:: Given information ::
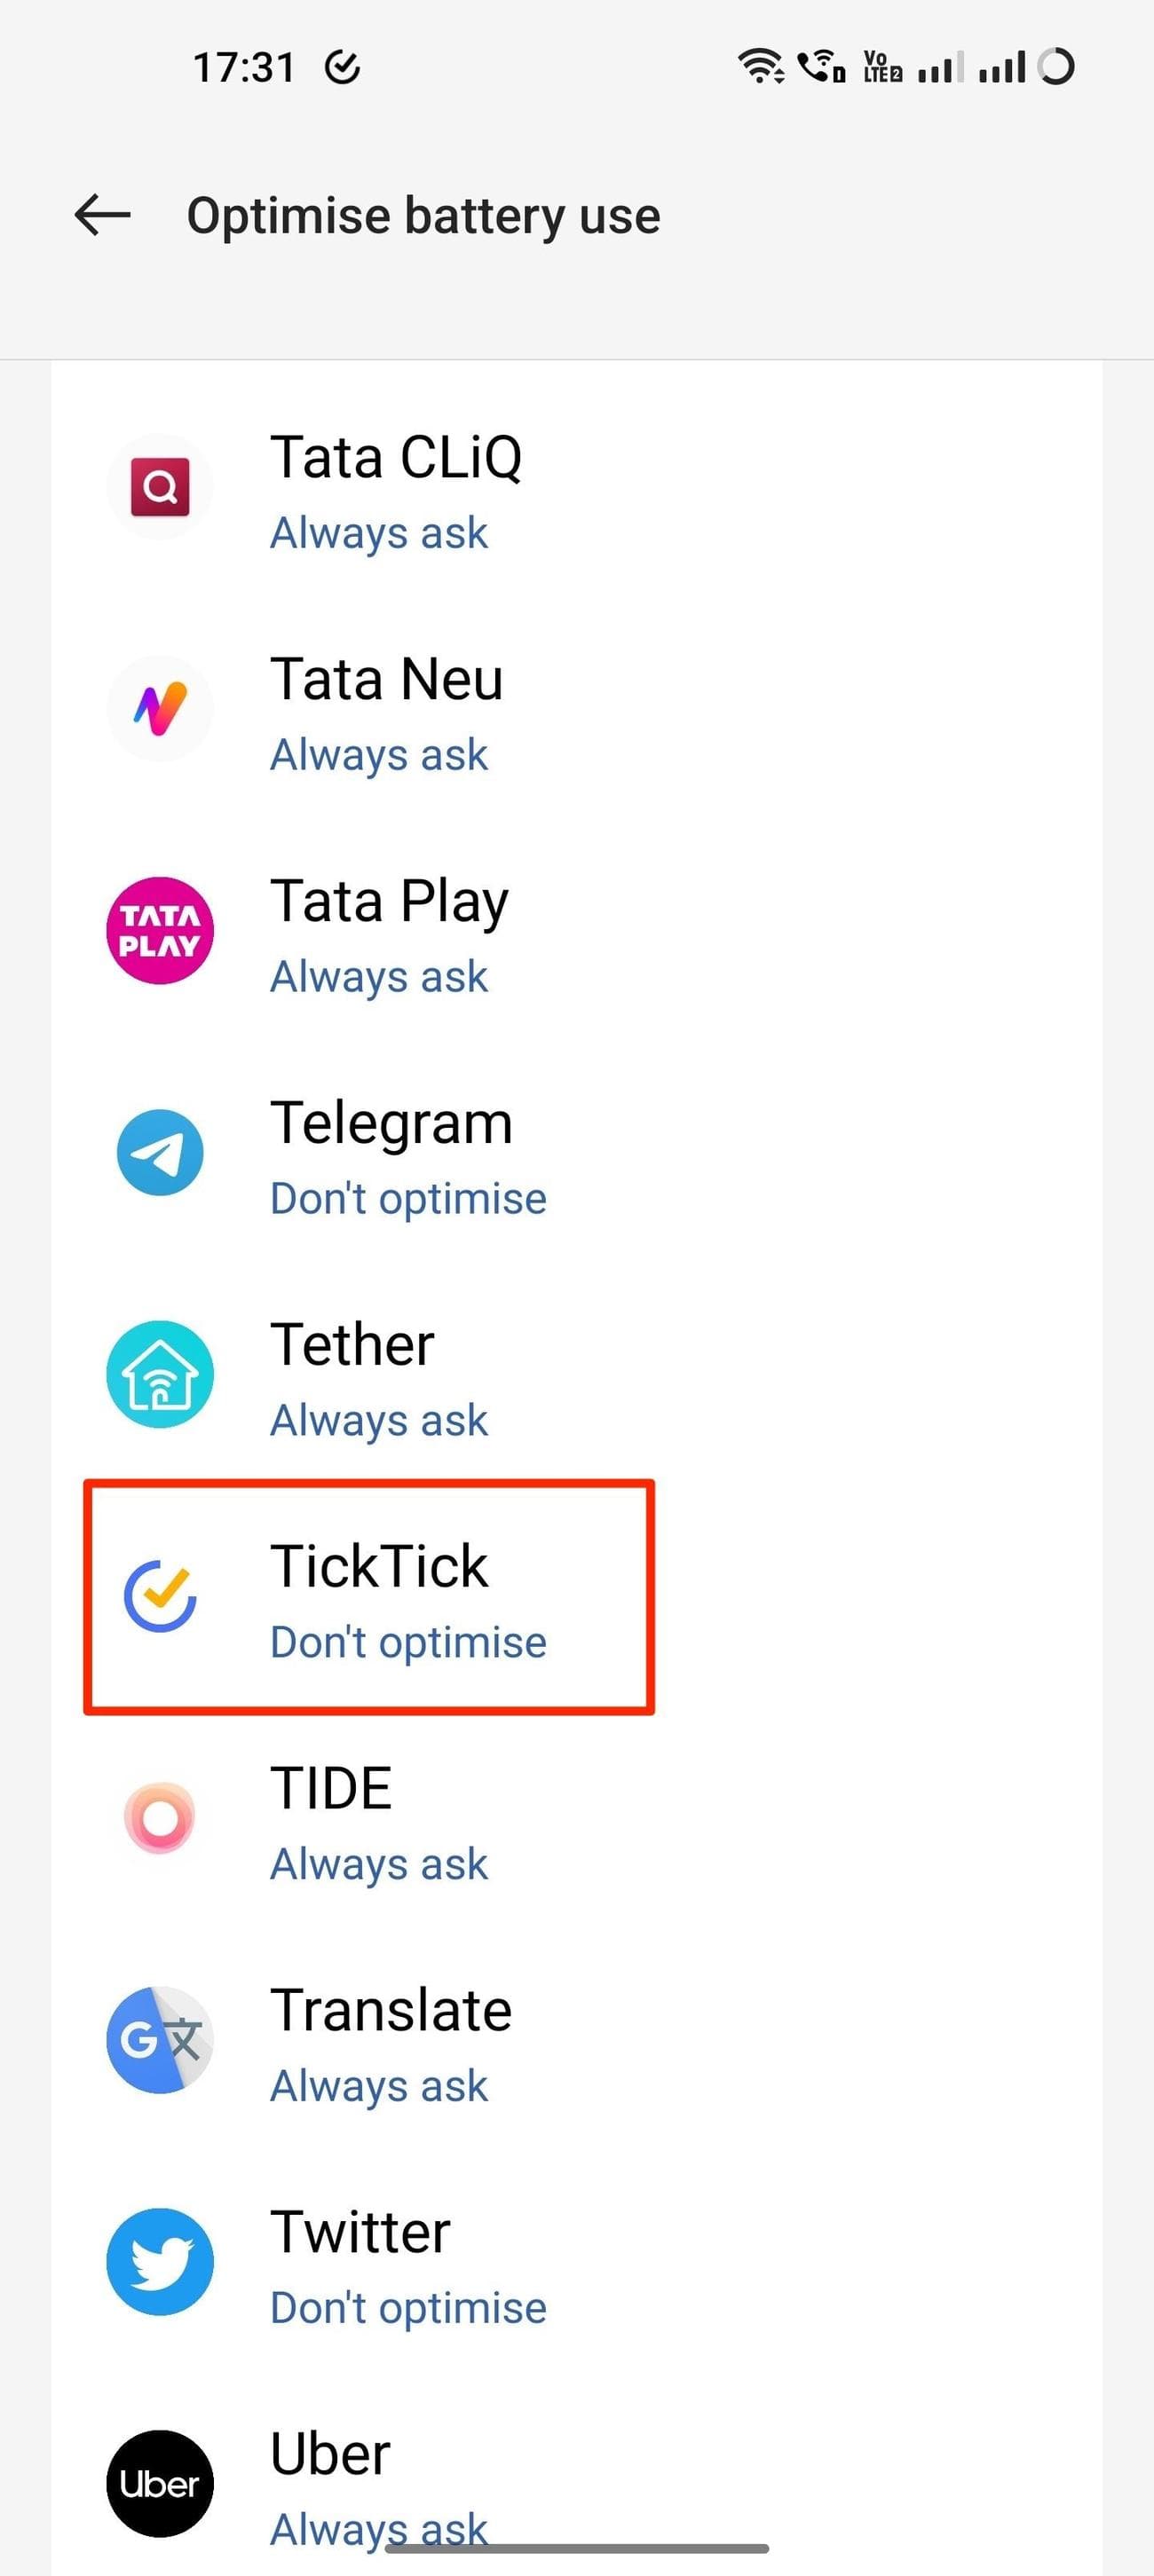Tap the TIDE app icon

(x=160, y=1818)
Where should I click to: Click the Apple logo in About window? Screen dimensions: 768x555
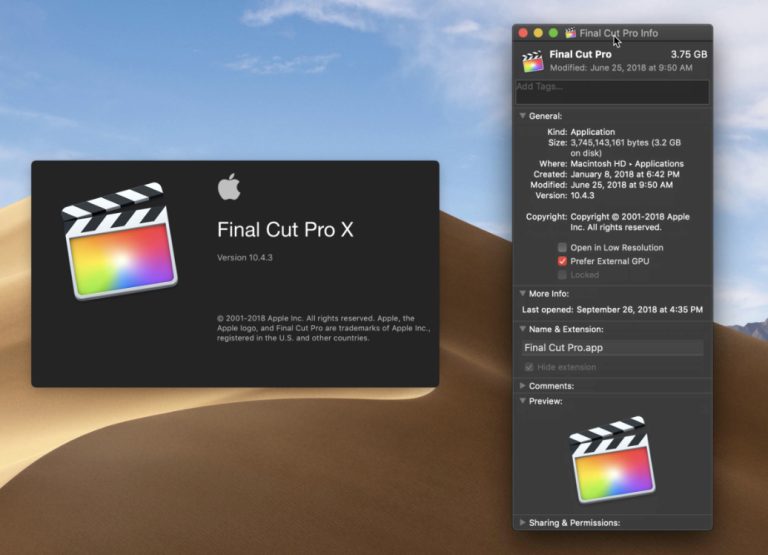pos(229,187)
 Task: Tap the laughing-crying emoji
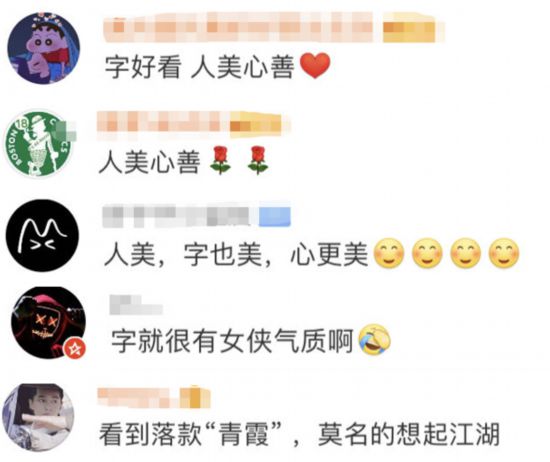pos(375,339)
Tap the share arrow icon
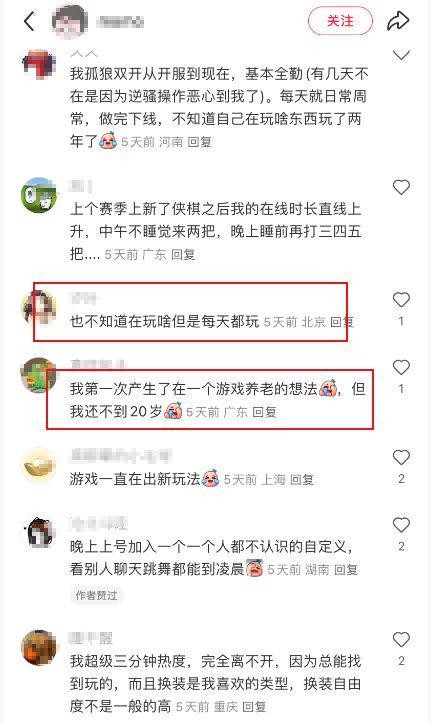The image size is (431, 723). pos(398,21)
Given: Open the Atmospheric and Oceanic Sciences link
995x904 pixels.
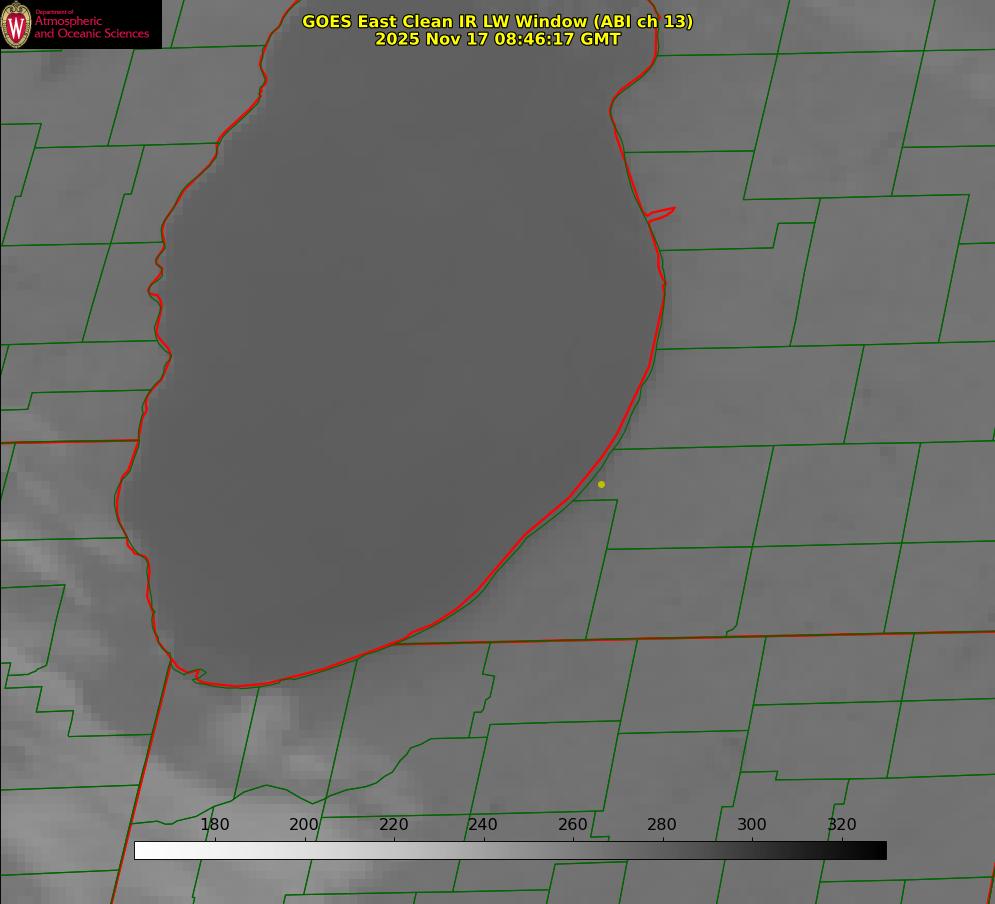Looking at the screenshot, I should [91, 27].
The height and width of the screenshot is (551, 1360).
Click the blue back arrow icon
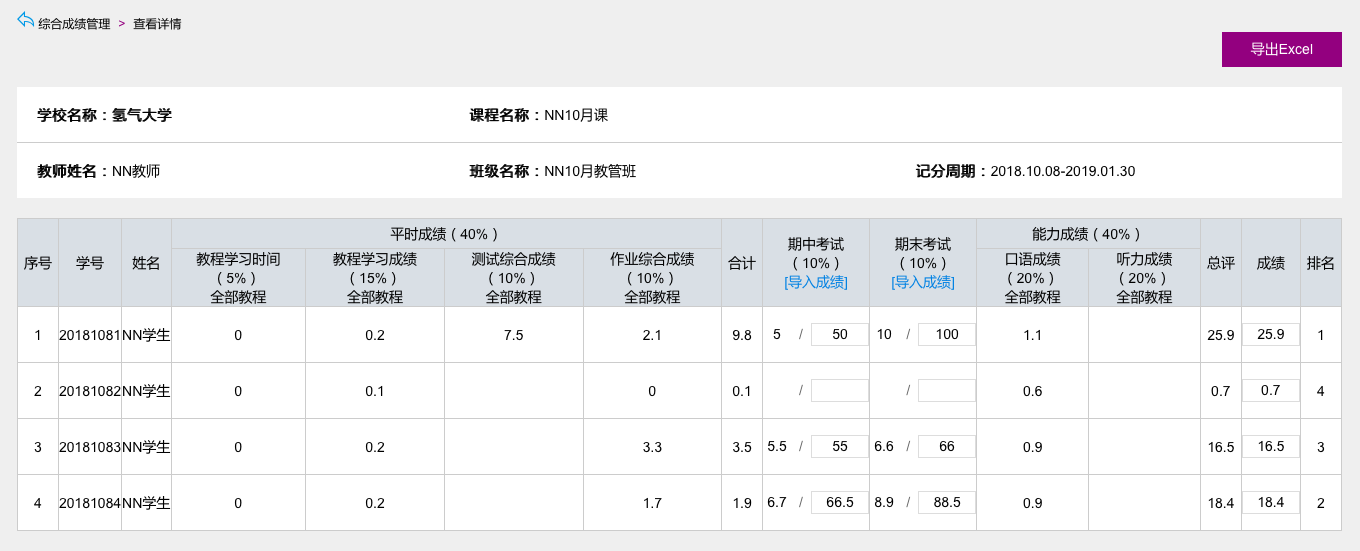point(25,19)
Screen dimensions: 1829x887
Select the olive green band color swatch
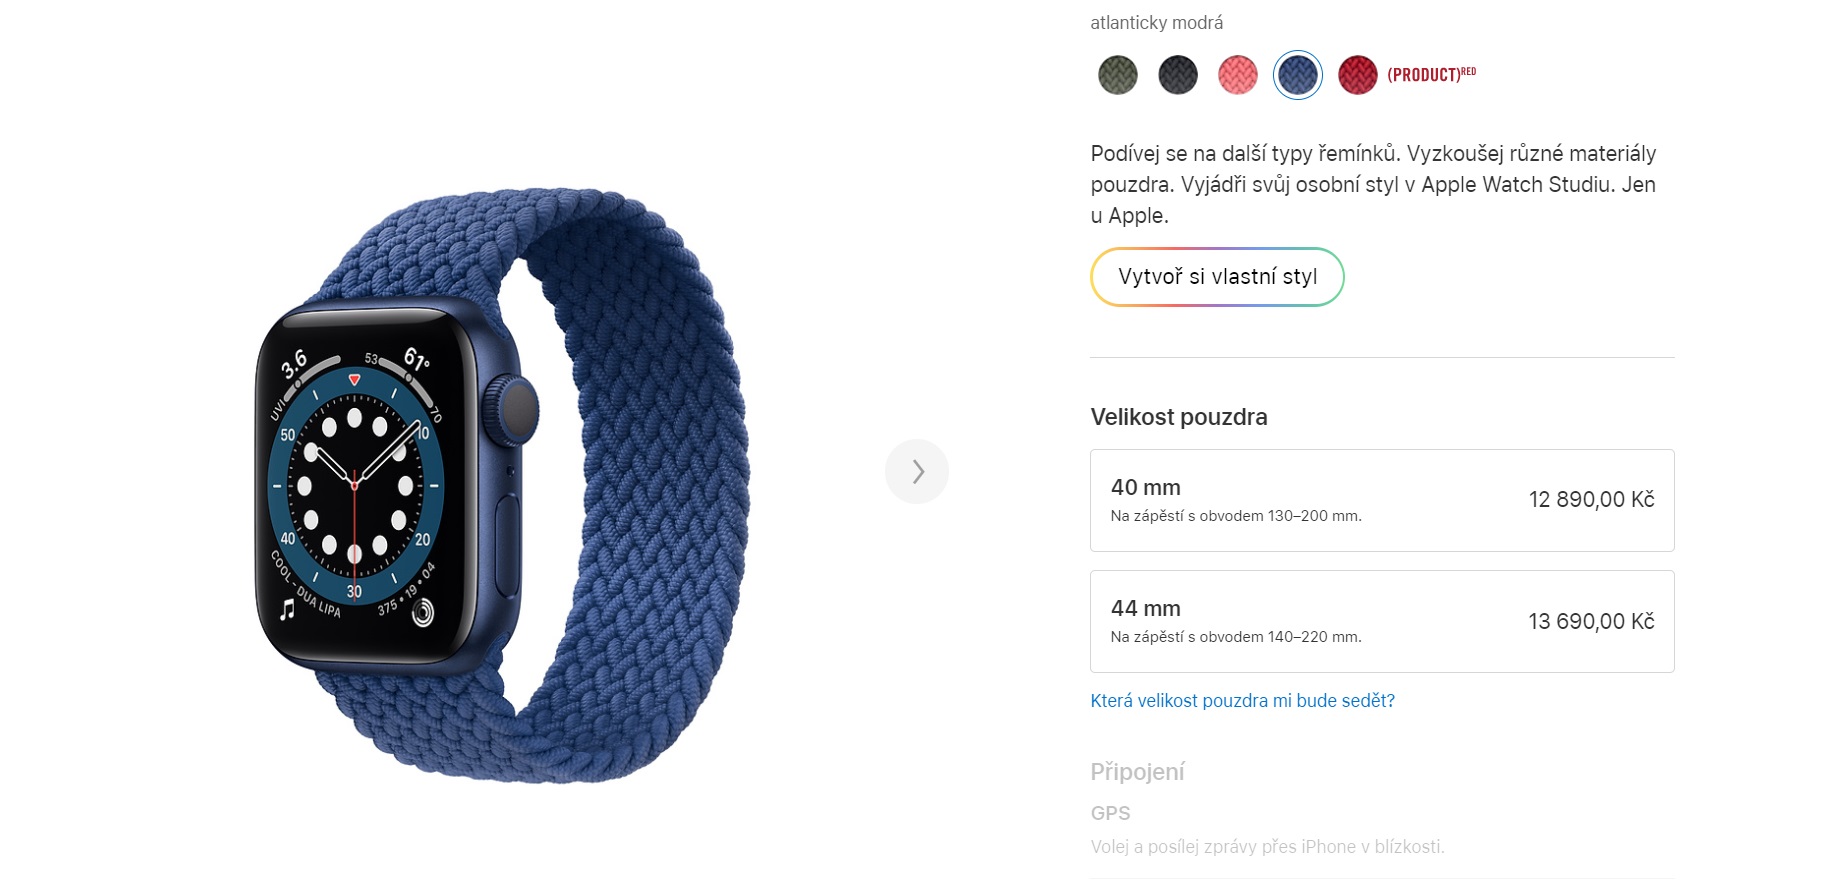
:::
Prompt:
Find the line holding "The height and" in the data above. Retype it and every later line exactly, through the end, but not the pictures.

Final answer:
The height and width of the screenshot is (551, 1360).
Click the blue back arrow icon
point(25,19)
Screen dimensions: 1829x887
Select the olive green band color swatch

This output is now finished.